▶ [Task requirements]
After finding the line with "日本語 (1398, 448)" in the data below, set down exactly each line through the one with "Nastavení (378, 948)", inclusive, and stop there.

[Start of section]

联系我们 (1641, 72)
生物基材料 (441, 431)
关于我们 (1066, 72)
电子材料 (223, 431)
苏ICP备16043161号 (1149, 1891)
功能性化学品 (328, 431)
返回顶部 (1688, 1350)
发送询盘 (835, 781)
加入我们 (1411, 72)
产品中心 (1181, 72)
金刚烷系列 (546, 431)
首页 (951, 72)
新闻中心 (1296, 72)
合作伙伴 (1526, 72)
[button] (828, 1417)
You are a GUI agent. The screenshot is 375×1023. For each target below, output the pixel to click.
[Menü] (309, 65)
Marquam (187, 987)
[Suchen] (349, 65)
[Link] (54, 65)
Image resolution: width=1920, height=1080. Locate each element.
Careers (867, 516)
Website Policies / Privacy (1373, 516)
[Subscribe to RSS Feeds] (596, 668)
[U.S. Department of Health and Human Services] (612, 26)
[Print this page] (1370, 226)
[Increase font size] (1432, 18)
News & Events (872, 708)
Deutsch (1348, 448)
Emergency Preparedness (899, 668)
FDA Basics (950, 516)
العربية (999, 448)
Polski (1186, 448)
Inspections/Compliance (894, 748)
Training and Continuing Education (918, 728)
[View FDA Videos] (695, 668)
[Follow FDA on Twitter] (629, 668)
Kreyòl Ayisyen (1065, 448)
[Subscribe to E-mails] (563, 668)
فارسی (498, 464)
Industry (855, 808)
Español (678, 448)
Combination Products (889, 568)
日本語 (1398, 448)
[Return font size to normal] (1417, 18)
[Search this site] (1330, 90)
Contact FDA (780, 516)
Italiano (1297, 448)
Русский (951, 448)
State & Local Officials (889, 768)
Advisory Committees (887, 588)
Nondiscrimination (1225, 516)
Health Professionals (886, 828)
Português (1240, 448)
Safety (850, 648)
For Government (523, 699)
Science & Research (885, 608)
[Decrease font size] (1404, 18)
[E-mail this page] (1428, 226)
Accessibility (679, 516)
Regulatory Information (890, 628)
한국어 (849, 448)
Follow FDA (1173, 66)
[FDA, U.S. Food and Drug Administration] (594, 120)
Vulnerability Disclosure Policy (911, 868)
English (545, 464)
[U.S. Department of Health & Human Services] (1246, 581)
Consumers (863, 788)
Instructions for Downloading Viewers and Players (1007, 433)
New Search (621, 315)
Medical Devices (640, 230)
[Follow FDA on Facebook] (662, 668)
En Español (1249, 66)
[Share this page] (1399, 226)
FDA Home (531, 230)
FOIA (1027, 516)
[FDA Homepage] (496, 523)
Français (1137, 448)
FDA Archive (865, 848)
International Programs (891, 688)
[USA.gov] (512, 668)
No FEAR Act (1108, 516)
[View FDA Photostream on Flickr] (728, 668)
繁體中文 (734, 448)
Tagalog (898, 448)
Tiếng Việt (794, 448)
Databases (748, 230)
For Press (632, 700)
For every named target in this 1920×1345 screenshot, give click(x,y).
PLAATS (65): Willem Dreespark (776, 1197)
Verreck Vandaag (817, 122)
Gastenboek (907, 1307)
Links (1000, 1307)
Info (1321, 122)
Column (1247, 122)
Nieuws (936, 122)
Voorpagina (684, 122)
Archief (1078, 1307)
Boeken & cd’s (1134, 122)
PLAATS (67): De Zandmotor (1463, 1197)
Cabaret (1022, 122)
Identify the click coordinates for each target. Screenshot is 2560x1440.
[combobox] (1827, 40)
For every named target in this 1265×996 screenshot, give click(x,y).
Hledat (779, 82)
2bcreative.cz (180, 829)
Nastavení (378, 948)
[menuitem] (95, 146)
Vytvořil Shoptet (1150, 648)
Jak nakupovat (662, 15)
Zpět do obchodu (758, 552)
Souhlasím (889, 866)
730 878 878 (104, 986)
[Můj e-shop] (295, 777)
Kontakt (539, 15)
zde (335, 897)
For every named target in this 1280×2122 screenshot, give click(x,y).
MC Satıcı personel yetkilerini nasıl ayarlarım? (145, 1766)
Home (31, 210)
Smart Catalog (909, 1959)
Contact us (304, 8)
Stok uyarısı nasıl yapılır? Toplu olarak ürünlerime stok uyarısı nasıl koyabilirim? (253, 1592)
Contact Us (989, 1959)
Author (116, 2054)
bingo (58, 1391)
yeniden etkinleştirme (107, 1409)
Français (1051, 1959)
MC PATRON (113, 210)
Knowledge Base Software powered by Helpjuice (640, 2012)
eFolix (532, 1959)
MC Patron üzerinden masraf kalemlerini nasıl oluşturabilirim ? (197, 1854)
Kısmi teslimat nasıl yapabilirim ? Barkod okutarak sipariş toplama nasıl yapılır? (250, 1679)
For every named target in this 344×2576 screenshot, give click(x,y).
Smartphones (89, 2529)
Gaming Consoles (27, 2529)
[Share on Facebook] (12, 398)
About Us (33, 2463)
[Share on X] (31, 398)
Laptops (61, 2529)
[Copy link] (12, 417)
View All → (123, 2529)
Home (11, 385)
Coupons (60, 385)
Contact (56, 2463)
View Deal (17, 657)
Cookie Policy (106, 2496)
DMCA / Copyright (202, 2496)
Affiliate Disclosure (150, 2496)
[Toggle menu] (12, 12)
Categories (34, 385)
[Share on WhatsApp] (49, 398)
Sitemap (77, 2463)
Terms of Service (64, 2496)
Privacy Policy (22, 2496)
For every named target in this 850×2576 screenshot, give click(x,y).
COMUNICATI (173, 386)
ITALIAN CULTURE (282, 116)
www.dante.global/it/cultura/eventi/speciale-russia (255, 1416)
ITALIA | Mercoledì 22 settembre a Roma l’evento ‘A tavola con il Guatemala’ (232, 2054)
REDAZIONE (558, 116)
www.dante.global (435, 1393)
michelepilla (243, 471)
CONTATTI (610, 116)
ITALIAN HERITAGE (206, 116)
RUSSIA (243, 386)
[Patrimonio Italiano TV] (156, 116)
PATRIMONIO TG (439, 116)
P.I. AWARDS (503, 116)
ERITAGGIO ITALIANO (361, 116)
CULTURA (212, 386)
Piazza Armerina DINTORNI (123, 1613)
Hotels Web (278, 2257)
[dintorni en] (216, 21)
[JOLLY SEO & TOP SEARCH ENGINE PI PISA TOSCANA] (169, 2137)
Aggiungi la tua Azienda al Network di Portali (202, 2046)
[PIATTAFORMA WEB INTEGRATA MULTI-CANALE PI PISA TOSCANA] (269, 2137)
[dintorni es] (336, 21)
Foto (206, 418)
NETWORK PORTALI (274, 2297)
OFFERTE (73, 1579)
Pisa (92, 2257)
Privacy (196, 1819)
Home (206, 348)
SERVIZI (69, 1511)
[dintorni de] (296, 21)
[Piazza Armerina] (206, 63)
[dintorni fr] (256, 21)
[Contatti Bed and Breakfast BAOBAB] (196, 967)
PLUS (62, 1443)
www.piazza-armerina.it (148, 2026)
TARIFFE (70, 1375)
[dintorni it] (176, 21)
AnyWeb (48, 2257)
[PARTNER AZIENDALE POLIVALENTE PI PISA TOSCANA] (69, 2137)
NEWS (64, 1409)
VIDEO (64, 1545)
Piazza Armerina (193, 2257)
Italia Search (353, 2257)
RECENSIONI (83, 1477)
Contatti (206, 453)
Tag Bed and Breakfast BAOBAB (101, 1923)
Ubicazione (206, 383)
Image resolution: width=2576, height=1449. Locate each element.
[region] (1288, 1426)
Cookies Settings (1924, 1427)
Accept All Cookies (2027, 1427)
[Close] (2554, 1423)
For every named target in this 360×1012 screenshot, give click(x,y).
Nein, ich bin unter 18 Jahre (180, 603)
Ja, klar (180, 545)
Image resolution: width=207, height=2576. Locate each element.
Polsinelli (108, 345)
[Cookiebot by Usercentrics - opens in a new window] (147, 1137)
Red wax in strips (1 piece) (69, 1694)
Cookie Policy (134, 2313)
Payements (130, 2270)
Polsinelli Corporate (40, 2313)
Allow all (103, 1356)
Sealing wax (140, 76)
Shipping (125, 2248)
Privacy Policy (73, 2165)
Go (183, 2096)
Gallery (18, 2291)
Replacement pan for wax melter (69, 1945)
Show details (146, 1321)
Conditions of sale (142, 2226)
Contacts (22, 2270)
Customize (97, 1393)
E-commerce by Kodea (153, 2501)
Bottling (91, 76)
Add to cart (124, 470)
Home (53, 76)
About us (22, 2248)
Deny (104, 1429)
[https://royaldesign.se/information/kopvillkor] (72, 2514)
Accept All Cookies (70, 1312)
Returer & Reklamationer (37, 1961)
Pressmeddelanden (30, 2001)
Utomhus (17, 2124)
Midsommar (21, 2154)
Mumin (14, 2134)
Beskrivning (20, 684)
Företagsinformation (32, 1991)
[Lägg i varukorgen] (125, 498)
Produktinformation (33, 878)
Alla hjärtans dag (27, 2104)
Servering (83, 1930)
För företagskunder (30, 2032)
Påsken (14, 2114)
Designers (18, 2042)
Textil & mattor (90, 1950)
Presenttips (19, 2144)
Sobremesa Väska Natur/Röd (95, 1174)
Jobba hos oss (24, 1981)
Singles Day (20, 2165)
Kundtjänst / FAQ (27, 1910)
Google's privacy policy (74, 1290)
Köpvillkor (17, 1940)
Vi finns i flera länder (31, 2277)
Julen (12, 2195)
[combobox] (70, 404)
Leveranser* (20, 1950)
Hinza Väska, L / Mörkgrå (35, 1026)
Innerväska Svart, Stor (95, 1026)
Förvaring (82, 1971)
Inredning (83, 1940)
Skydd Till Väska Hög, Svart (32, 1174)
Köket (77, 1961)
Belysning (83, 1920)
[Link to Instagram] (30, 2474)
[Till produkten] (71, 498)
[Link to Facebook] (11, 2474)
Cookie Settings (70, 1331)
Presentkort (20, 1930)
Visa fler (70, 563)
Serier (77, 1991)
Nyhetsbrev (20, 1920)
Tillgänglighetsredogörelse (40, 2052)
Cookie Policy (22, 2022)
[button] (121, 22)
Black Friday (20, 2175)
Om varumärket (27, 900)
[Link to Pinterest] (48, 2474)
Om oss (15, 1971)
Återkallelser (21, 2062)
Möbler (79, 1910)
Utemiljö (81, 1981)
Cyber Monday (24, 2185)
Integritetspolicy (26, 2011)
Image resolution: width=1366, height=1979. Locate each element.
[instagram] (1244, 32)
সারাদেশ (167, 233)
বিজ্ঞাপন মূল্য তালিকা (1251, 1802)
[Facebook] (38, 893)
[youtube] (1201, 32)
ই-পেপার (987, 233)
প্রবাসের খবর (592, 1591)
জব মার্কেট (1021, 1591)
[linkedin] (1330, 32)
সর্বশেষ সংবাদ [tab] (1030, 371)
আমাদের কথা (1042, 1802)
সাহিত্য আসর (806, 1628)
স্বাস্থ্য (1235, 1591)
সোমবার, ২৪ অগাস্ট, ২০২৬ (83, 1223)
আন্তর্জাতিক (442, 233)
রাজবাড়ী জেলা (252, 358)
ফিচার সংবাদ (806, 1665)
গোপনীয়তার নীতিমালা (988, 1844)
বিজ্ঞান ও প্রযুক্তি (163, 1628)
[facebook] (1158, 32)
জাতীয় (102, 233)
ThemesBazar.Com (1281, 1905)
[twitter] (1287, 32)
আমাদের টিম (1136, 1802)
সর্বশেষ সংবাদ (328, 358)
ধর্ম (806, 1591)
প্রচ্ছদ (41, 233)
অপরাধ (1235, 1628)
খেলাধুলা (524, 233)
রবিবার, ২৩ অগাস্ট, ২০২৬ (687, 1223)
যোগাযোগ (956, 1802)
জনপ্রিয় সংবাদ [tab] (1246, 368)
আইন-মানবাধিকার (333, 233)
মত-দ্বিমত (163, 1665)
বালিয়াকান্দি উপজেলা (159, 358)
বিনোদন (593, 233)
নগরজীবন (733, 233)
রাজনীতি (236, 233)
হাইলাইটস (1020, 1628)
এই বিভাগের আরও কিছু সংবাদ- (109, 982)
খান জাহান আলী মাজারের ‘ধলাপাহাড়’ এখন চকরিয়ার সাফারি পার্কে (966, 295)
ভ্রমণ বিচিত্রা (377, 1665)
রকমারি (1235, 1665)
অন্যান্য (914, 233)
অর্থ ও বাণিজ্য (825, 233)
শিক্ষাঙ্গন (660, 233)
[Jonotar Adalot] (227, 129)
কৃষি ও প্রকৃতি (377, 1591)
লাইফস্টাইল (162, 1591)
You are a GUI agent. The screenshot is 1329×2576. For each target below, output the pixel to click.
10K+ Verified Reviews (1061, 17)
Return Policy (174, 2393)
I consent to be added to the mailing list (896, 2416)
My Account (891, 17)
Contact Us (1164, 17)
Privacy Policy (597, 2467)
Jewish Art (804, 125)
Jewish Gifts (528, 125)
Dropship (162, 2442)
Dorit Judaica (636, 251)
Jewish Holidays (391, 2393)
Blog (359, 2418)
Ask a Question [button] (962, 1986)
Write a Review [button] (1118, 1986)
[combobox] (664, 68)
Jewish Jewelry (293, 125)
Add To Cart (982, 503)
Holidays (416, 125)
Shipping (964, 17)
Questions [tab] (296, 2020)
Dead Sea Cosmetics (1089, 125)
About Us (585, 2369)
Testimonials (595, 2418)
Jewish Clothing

[End of section]

▶ [Output of the exercise]
日本語 (1398, 448)
[Return font size to normal] (1417, 18)
[Search this site] (1330, 90)
Contact FDA (780, 516)
Italiano (1297, 448)
Русский (951, 448)
State & Local Officials (889, 768)
Advisory Committees (887, 588)
Nondiscrimination (1225, 516)
Health Professionals (886, 828)
Português (1240, 448)
Safety (850, 648)
For Government (523, 699)
Science & Research (885, 608)
[Decrease font size] (1404, 18)
[E-mail this page] (1428, 226)
Accessibility (679, 516)
Regulatory Information (890, 628)
한국어 (849, 448)
Follow FDA (1173, 66)
[FDA, U.S. Food and Drug Administration] (594, 120)
Vulnerability Disclosure Policy (911, 868)
English (545, 464)
[U.S. Department of Health & Human Services] (1246, 581)
Consumers (863, 788)
Instructions for Downloading Viewers and Players (1007, 433)
New Search (621, 315)
Medical Devices (640, 230)
[Follow FDA on Facebook] (662, 668)
En Español (1249, 66)
[Share this page] (1399, 226)
FDA Home (531, 230)
FOIA (1027, 516)
[FDA Homepage] (496, 523)
Français (1137, 448)
FDA Archive (865, 848)
International Programs (891, 688)
[USA.gov] (512, 668)
No FEAR Act (1108, 516)
[View FDA Photostream on Flickr] (728, 668)
繁體中文 (734, 448)
Tagalog (898, 448)
Tiếng Việt (794, 448)
Databases (748, 230)
For Press (632, 700)
For every named target in this 1920×1345 screenshot, give click(x,y).
PLAATS (65): Willem Dreespark (776, 1197)
Verreck Vandaag (817, 122)
Gastenboek (907, 1307)
Links (1000, 1307)
Info (1321, 122)
Column (1247, 122)
Nieuws (936, 122)
Voorpagina (684, 122)
Archief (1078, 1307)
Boeken & cd’s (1134, 122)
PLAATS (67): De Zandmotor (1463, 1197)
Cabaret (1022, 122)
Identify the click coordinates for each target. Screenshot is 2560x1440.
[combobox] (1827, 40)
For every named target in this 1265×996 screenshot, give click(x,y).
Hledat (779, 82)
2bcreative.cz (180, 829)
Nastavení (378, 948)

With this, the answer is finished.